REQUIRED WORK » Rewrite the entries below as a JSON list of strings, one string per line and blank lines left out, covering everything from the line containing "Open the 'hour of day' sales dropdown" down to the line containing "coord(430,125)", both included.
** BEGIN RECORDED DATA **
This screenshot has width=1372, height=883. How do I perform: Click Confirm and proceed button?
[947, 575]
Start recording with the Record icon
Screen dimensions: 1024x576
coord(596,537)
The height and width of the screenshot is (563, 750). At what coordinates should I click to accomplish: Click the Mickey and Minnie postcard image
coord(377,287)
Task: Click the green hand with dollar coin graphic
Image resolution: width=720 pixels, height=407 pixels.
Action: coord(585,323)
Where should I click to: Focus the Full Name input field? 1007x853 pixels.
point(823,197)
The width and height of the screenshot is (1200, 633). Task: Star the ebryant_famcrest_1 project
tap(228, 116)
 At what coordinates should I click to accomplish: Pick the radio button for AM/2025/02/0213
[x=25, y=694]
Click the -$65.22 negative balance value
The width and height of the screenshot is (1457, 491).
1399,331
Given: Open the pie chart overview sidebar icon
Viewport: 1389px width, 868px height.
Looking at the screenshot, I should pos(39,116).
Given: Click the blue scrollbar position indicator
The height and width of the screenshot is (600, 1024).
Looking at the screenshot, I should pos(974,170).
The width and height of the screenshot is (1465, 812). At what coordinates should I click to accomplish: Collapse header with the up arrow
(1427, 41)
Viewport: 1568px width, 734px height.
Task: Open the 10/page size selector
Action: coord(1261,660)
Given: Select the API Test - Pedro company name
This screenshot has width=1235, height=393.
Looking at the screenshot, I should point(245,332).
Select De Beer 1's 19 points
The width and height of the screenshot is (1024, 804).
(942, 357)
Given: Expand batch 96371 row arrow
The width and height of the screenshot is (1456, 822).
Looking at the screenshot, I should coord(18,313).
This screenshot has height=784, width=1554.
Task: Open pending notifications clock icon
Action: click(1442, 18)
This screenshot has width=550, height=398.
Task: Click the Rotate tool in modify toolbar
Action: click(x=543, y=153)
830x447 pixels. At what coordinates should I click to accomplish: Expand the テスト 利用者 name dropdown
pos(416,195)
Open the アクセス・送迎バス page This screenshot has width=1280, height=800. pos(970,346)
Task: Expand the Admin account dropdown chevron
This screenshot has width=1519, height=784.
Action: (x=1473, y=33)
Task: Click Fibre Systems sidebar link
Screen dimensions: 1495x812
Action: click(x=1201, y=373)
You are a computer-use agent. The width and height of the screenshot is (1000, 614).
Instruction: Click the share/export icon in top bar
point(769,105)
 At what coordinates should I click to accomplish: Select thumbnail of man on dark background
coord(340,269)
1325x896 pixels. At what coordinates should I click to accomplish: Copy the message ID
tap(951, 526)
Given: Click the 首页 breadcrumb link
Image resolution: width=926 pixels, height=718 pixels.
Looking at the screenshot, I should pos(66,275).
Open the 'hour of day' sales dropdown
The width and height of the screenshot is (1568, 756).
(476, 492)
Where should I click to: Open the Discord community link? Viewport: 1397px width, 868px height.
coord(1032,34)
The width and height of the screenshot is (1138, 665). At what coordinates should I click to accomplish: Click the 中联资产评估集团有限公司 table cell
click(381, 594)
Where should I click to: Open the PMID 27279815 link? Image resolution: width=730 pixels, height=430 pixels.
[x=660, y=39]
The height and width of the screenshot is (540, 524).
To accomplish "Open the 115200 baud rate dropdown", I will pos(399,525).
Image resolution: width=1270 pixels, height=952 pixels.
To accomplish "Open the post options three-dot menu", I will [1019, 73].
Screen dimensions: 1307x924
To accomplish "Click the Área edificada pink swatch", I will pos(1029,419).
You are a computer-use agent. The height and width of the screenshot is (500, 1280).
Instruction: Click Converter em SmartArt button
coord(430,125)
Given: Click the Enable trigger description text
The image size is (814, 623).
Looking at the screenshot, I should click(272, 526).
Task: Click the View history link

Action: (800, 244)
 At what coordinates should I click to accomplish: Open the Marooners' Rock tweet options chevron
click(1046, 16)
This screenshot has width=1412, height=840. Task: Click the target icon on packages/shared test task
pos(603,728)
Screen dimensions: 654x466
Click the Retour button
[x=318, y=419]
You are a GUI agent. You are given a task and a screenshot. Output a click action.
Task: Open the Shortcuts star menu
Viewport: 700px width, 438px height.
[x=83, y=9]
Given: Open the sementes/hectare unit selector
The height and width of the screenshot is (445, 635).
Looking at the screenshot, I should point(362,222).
** END RECORDED DATA **
RESPONSE FOR THIS EXERCISE »
[
  "Open the 'hour of day' sales dropdown",
  "The width and height of the screenshot is (1568, 756).",
  "(476, 492)",
  "Where should I click to: Open the Discord community link? Viewport: 1397px width, 868px height.",
  "coord(1032,34)",
  "The width and height of the screenshot is (1138, 665). At what coordinates should I click to accomplish: Click the 中联资产评估集团有限公司 table cell",
  "click(381, 594)",
  "Where should I click to: Open the PMID 27279815 link? Image resolution: width=730 pixels, height=430 pixels.",
  "[x=660, y=39]",
  "The height and width of the screenshot is (540, 524).",
  "To accomplish \"Open the 115200 baud rate dropdown\", I will pos(399,525).",
  "Image resolution: width=1270 pixels, height=952 pixels.",
  "To accomplish \"Open the post options three-dot menu\", I will [1019, 73].",
  "Screen dimensions: 1307x924",
  "To accomplish \"Click the Área edificada pink swatch\", I will pos(1029,419).",
  "You are a computer-use agent. The height and width of the screenshot is (500, 1280).",
  "Instruction: Click Converter em SmartArt button",
  "coord(430,125)"
]